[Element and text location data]
● ● ● ● ●

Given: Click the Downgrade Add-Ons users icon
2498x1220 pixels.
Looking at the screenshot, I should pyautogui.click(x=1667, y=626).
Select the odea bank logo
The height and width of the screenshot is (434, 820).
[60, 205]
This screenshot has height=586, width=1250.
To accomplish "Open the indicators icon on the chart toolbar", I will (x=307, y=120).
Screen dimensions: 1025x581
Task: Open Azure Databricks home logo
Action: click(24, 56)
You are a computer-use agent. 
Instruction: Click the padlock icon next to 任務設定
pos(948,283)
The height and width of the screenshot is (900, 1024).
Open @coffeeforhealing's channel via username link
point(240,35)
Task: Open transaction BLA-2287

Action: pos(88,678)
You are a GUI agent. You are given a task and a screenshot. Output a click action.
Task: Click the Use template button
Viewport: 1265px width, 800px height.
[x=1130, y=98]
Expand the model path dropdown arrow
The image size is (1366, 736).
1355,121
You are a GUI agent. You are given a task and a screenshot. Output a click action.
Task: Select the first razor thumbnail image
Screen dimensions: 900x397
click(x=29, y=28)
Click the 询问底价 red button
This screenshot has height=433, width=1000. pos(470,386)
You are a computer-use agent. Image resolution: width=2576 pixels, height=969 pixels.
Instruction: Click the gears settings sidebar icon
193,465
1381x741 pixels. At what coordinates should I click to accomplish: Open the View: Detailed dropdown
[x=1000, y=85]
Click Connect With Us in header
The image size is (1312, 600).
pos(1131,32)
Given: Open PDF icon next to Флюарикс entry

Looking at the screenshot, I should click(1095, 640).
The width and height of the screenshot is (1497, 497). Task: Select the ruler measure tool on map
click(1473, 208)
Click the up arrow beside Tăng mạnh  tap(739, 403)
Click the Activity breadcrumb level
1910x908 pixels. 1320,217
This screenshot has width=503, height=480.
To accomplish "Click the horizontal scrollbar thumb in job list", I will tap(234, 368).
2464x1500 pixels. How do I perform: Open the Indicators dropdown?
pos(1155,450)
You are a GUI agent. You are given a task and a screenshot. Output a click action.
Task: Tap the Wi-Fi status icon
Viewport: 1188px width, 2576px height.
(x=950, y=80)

● ● ● ● ●

-- REQUIRED WORK --
Recast these lines as a JSON list of strings, one string per line, leaving out blank lines.

-- FINISHED ANSWER --
[
  "Given: Click the Downgrade Add-Ons users icon",
  "2498x1220 pixels.",
  "Looking at the screenshot, I should pyautogui.click(x=1667, y=626).",
  "Select the odea bank logo",
  "The height and width of the screenshot is (434, 820).",
  "[60, 205]",
  "This screenshot has height=586, width=1250.",
  "To accomplish \"Open the indicators icon on the chart toolbar\", I will (x=307, y=120).",
  "Screen dimensions: 1025x581",
  "Task: Open Azure Databricks home logo",
  "Action: click(24, 56)",
  "You are a computer-use agent. ",
  "Instruction: Click the padlock icon next to 任務設定",
  "pos(948,283)",
  "The height and width of the screenshot is (900, 1024).",
  "Open @coffeeforhealing's channel via username link",
  "point(240,35)",
  "Task: Open transaction BLA-2287",
  "Action: pos(88,678)",
  "You are a GUI agent. You are given a task and a screenshot. Output a click action.",
  "Task: Click the Use template button",
  "Viewport: 1265px width, 800px height.",
  "[x=1130, y=98]",
  "Expand the model path dropdown arrow",
  "The image size is (1366, 736).",
  "1355,121",
  "You are a GUI agent. You are given a task and a screenshot. Output a click action.",
  "Task: Select the first razor thumbnail image",
  "Screen dimensions: 900x397",
  "click(x=29, y=28)",
  "Click the 询问底价 red button",
  "This screenshot has height=433, width=1000. pos(470,386)",
  "You are a computer-use agent. Image resolution: width=2576 pixels, height=969 pixels.",
  "Instruction: Click the gears settings sidebar icon",
  "193,465",
  "1381x741 pixels. At what coordinates should I click to accomplish: Open the View: Detailed dropdown",
  "[x=1000, y=85]",
  "Click Connect With Us in header",
  "The image size is (1312, 600).",
  "pos(1131,32)",
  "Given: Open PDF icon next to Флюарикс entry",
  "Looking at the screenshot, I should click(1095, 640).",
  "The width and height of the screenshot is (1497, 497). Task: Select the ruler measure tool on map",
  "click(1473, 208)",
  "Click the up arrow beside Tăng mạnh  tap(739, 403)",
  "Click the Activity breadcrumb level",
  "1910x908 pixels. 1320,217",
  "This screenshot has width=503, height=480.",
  "To accomplish \"Click the horizontal scrollbar thumb in job list\", I will tap(234, 368).",
  "2464x1500 pixels. How do I perform: Open the Indicators dropdown?",
  "pos(1155,450)",
  "You are a GUI agent. You are given a task and a screenshot. Output a click action.",
  "Task: Tap the Wi-Fi status icon",
  "Viewport: 1188px width, 2576px height.",
  "(x=950, y=80)"
]